The legality of web scraping is not disputed in the US. Other countries have some silly ideas about post-hoc "well that's not what I meant" legal mumbo jumbo designed to assist politicians and rich people in whitewashing their reputations and pulling information offline using legal threats.
Aside from right to be forgotten inanity, content on the internet falls under the same copyright rules as books, magazines, or movies published on physical media. If Disney set up a stall at San Francisco city hall with copies of the Avengers movies on a thumb drive in a giant box saying "free, take one!", this would be roughly the same as publishing those movie files to a public Disney web page. The gate would be up. (The way they have it set up in real life, with their streaming services and licensed media access, the gate is down.)
So - leaving behind the legality of redistribution of content, there's no restriction on web scraping public content, because the content was served intentionally to the software or entity that visited the site. It's up to the server operator to put barriers in place and to make content private. It's not rocket surgery, but platforms want to have their cake and eat it too, with control over publicly accessible content that isn't legal or practical.
Twitter/X is a good example of impractical control, since the site has effectively become useless spam without signing in. Platforms have to play by the same rules as everyone else. If the gate is up, the content is fair game for scraping. The Supreme Court gave the decision to a lower court, who affirmed the gate up/gate down test for legality of access to content.
Since Google and other major corporations have a vested interest in the internet remaining open and free, and their search engines and other tech are completely dependent on the gate up/gate down status quo, it's unlikely that the law will change any time soon.
Tl;dr: Anything publicly served is legal to scrape. Microsoft attempted to sue someone for scraping LinkedIn, but the 9th Circuit court ruled in favor of access. If Microsoft's lawyers and money can't impede scraping, it's likely nobody will ever mount an effective challenge, and the gating doctrine is effectively the law of the land.

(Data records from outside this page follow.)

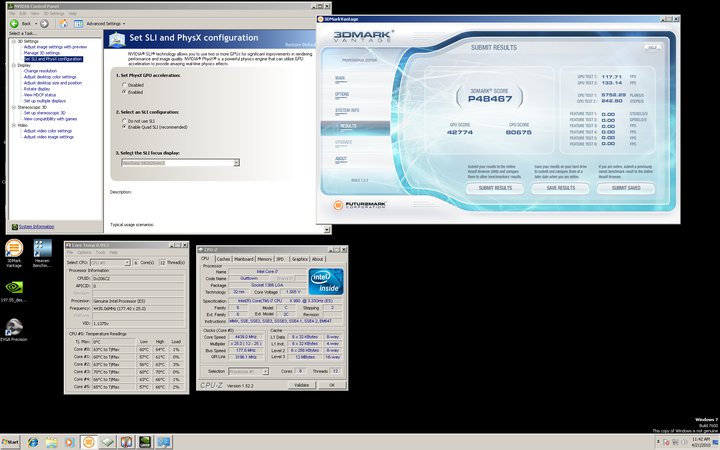Click the Windows Start button
Image resolution: width=720 pixels, height=450 pixels.
pyautogui.click(x=13, y=441)
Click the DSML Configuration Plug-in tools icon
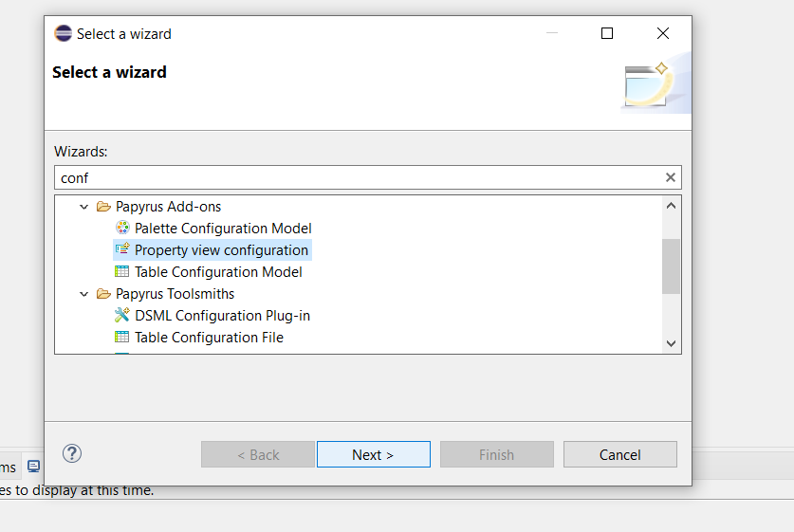The width and height of the screenshot is (794, 532). tap(122, 315)
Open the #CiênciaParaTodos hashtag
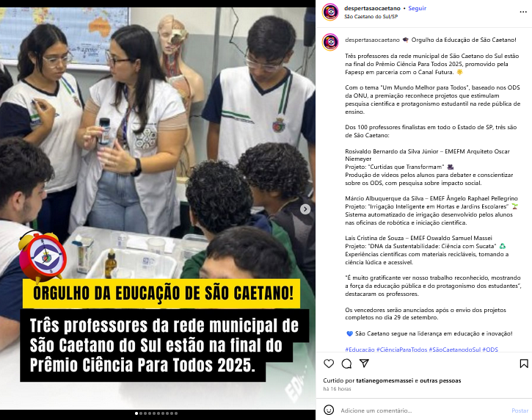Screen dimensions: 532x420 pyautogui.click(x=401, y=350)
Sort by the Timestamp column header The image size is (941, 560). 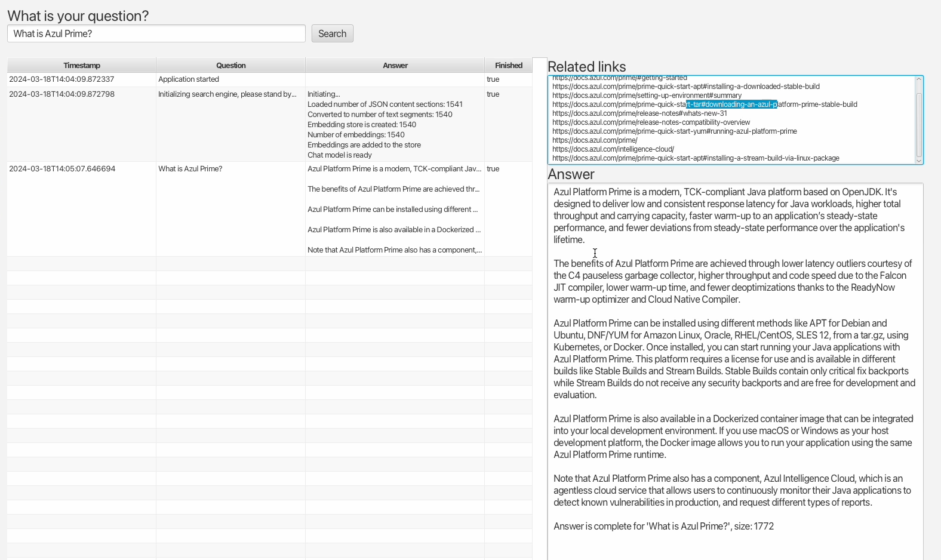(x=82, y=65)
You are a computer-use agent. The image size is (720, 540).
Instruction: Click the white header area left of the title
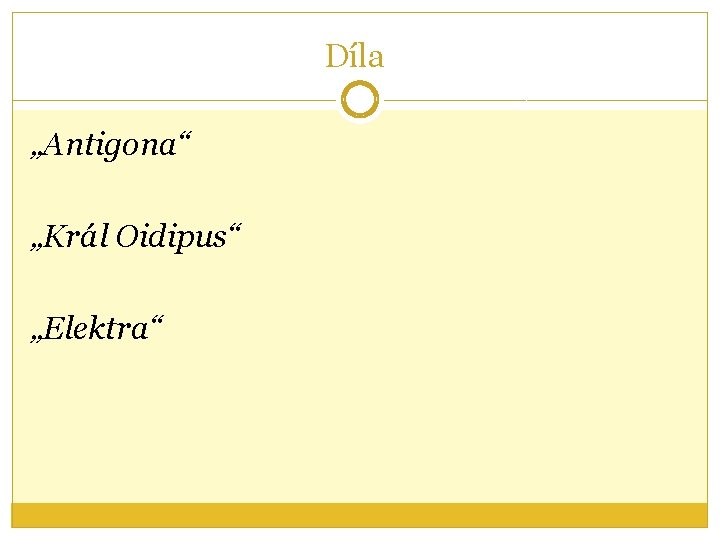[150, 57]
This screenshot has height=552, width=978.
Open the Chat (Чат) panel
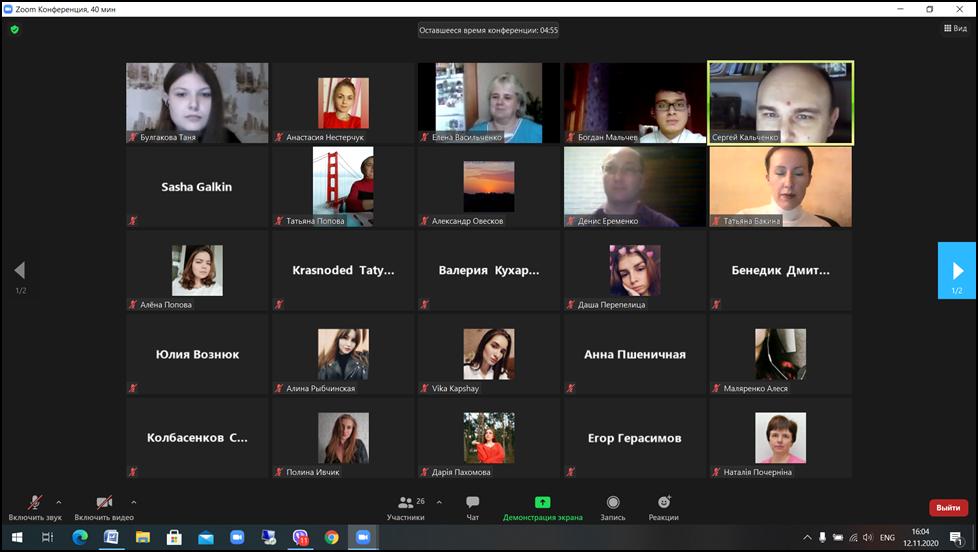(472, 507)
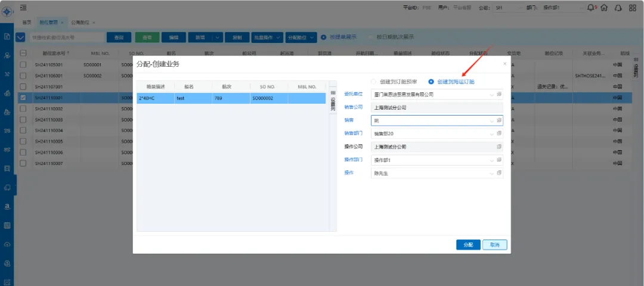Viewport: 644px width, 286px height.
Task: Click the blue 分配 button
Action: 467,245
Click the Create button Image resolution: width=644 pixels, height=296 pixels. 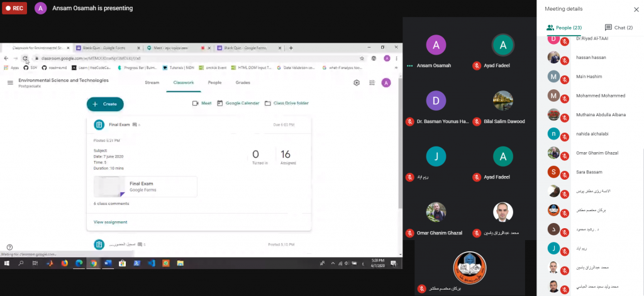105,104
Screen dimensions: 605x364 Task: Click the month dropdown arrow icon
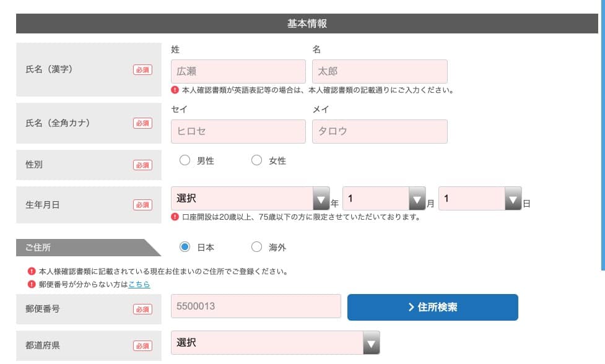tap(417, 199)
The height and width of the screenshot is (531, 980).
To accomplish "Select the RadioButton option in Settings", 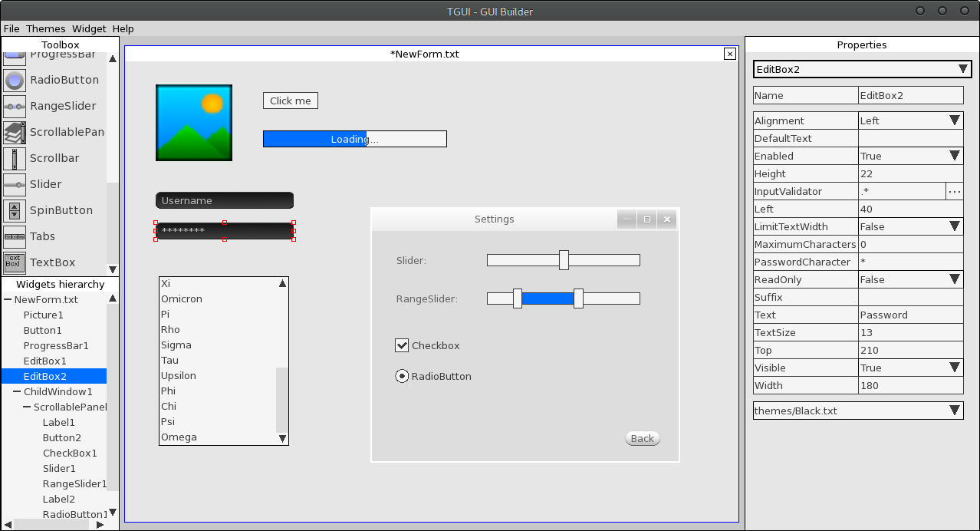I will click(x=402, y=376).
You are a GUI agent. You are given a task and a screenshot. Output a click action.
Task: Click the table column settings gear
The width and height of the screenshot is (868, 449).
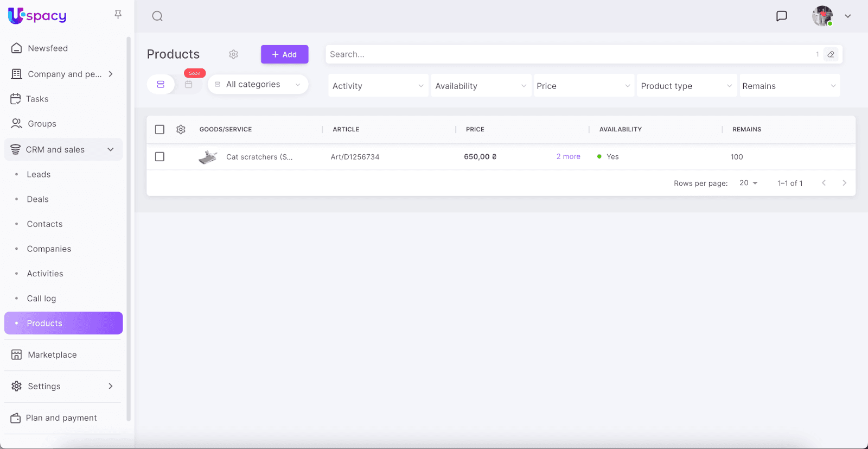coord(181,129)
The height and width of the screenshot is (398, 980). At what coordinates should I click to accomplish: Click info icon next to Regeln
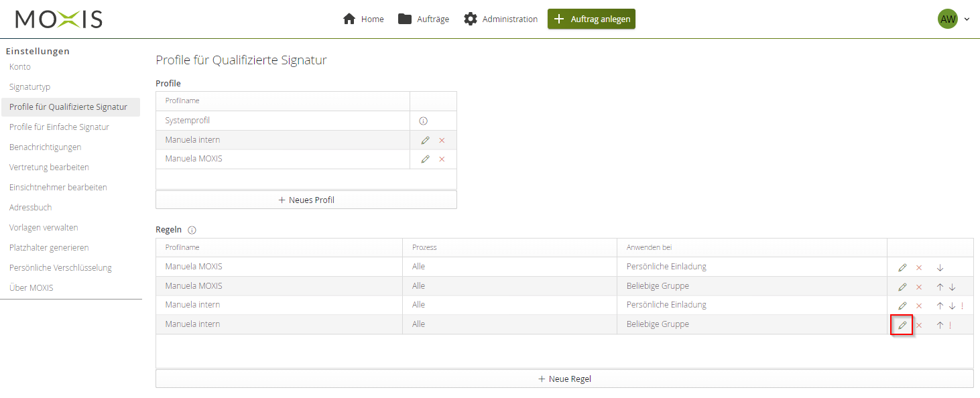(x=192, y=230)
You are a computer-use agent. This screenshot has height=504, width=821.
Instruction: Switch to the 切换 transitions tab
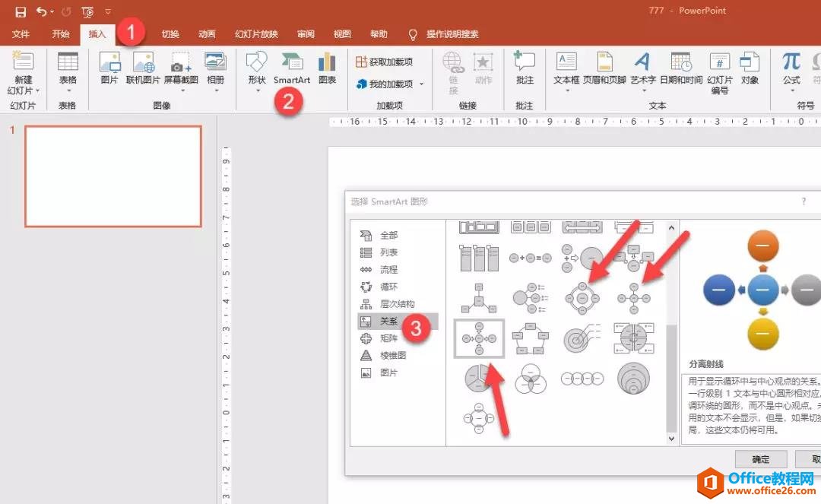[170, 34]
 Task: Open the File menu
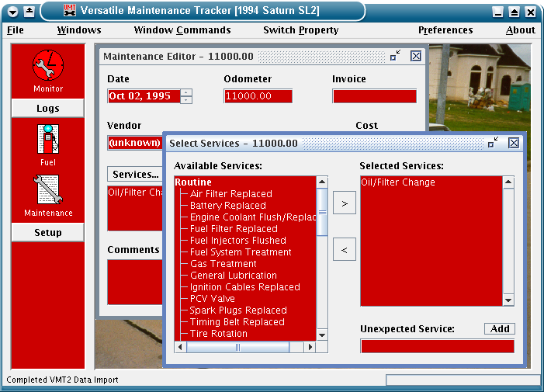pyautogui.click(x=16, y=30)
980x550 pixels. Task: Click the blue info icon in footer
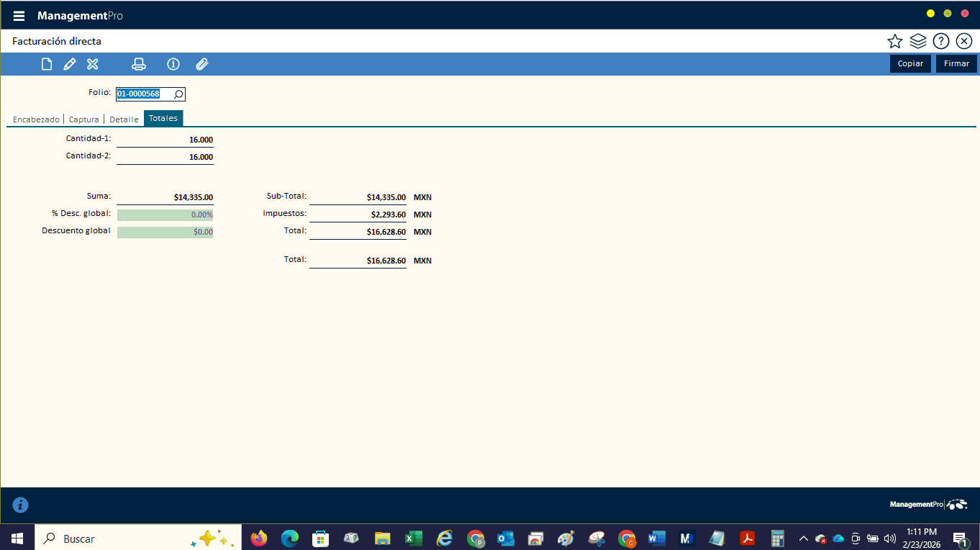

Scraping publicly available data from websites is no different from web browsing, period. Companies stating otherwise in their T&Cs are a joke. Copyright infringement is a different game.
> It’s strange that OpenAI has created a ~$80B company (or whatever it is) using data gathered via scraping
Like Google and many others.
Why would it not be legal? Was there a law passed that makes it illegal?
The issue often isn't the scraping, it is often how you use the information scraped afterwards. A lot of scraping is done with no reference to any licensing information the sites being read might publish, hence image making AI models having regurgitated chunks of scraped stock images complete with watermarks. Though the scraping itself can count as a DoS if done aggressively enough.
Scraping is legal. Always has been, always will be. Mainly because there's some fuzz around the edges of the definition. Is a web browser a scraper? It does a lot of the same things.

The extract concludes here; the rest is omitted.